Georgetown (19-14) managed to give the near-capacity crowd of 2,253, which included Supreme Court Justice and Harvard Law School alumna Elena Kagan, a thrill toward the end: After trailing for most of the final 10 minutes, a three-pointer from senior center Jessie Govan put the Hoyas within one point with 38 seconds remaining.
Freshman guard James Akinjo then fouled Bryce Aiken, Harvard’s leading scorer, with the shot clock running down. Aiken hit two free throws to widen the Crimson’s lead with 14 seconds remaining. But Govan’s three-point heave — beyond an arc extended nearly two feet past the college three-point line to match FIBA’s as a part of the NIT’s experimental rules — with seven seconds to play fell short.

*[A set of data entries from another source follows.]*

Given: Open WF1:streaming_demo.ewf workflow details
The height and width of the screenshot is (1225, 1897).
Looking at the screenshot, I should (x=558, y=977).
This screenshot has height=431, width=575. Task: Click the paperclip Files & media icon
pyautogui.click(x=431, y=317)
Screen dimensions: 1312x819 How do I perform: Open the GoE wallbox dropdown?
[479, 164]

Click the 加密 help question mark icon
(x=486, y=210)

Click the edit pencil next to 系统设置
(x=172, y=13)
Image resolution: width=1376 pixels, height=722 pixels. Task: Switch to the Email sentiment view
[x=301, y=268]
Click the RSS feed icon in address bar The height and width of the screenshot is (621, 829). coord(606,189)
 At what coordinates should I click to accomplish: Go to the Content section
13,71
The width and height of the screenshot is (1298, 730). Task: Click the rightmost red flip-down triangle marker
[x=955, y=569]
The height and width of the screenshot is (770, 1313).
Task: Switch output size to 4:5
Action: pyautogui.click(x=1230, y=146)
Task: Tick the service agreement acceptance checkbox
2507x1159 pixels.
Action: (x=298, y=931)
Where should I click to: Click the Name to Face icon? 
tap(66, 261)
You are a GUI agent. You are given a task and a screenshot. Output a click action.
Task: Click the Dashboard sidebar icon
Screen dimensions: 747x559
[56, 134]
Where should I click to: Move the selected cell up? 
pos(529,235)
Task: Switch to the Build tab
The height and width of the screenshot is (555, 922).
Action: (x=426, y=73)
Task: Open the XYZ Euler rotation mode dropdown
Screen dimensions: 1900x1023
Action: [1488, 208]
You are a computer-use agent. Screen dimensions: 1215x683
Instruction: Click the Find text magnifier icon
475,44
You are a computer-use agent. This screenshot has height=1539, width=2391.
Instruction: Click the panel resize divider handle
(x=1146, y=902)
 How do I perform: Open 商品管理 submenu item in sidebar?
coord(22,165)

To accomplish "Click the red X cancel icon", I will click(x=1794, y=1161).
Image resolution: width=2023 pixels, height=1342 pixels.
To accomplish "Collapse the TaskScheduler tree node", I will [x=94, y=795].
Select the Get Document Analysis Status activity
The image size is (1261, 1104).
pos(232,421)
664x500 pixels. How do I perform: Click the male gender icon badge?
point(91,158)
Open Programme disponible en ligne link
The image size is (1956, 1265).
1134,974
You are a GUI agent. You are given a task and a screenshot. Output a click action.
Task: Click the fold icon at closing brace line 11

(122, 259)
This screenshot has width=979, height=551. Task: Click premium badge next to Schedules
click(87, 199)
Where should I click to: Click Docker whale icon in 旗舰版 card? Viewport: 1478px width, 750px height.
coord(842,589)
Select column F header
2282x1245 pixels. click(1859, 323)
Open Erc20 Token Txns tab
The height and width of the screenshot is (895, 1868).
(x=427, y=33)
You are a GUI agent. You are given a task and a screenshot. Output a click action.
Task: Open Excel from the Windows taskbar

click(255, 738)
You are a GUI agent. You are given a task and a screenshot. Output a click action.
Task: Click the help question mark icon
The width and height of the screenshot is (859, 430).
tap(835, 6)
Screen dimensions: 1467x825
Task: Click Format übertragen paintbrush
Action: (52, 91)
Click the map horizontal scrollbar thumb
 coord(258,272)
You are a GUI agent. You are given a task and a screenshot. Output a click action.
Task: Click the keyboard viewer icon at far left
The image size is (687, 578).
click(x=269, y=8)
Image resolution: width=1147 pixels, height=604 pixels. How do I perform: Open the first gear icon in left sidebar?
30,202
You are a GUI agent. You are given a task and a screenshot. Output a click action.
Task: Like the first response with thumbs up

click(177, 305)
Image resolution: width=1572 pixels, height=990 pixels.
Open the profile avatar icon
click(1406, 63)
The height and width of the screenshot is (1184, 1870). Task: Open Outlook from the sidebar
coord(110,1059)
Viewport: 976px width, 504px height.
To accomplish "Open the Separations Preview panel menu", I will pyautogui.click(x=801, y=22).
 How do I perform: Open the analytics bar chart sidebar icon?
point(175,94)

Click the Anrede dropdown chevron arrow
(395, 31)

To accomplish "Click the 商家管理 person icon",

Graduate transfer Greg Malinowski collected the rebound in front of Georgetown’s bench but couldn’t get a shot off in time.
Everyone from Ewing to Akinjo to Govan, who led the team with 25 points in his final game in a Georgetown uniform, was frustrated by the loss.
“Made mistakes. Made mistakes the whole game,” Ewing said, flatly. “Didn’t make the right plays. Didn’t make the right shots. They outrebounded us. . . . I believe where we lost the game is we kept shooting threes when we should have penetrated with the ball and drive in and get to the paint. They did that.”
“This was extremely frustrating,” Akinjo said. “I felt like we had an opportunity to do something really big, not just for ourselves but for the program, and it didn’t end the way we wanted it to end.”
Georgetown looked lackadaisical from the start. Harvard (19-11) attacked the Hoyas in the paint to gain a 13-6 lead just four minutes into the game. That lax effort, despite the partisan crowd, continued for most of the night and hurt the Hoyas most on the glass. The Crimson had a 21-14 rebounding edge at intermission and outrebounded Georgetown 39-30 for the game.
It was the first time the Hoyas have lost to Harvard in four meetings.
“I guess they wanted it more than we did,” Ewing said. “I don’t care how tall you are or big you are — I’ve seen tall people, small people — if you want the ball, you go get the ball.”
Turnovers kept things competitive — Harvard had 16 to Georgetown’s eight — while the Hoyas suffered a nearly nine-minute dry spell in the second half. In addition to Govan’s big night, Akinjo had 15 points and fellow freshman guard Mac McClung had 10.
It wasn’t enough to combat four Harvard scorers in double figures. Aiken, who scored 33 points in a loss to Yale in the Ivy League tournament title game, led the Crimson with 18 points Wednesday.
The loss summarized Georgetown’s season. Ewing viewed making it to the NIT — the Hoyas’ first postseason tournament since they advanced to the second round of the NCAA tournament in 2015 — as another step in his program’s growth but was ultimately left with a feeling of disappointment as he looked toward the offseason.
“I believe that we had a very good year. We won 15 games last year; we won 19 this year,” Ewing said. “Hopefully next year we’ll make a lot more, make the NCAAs and go far. Right now it hurts. I’m disappointed. It’s a tough loss. Now we have to start going out to recruit and getting ready for next year. My seniors, I’d like to thank them for the hard work they’ve put in.”
Tyrell Gumbs-Frater had 22 points as Coastal Carolina beat Howard, 81-72, in the College Basketball Invitational’s opening round in Conway, S.C.
Zac Cuthbertson had 18 points for the Chanticleers (16-16). Ebrima Dibba added 13 points.
Charles Williams had 17 points for the Bison (17-17). RJ Cole added 14 points. Kyle Foster had 10 points.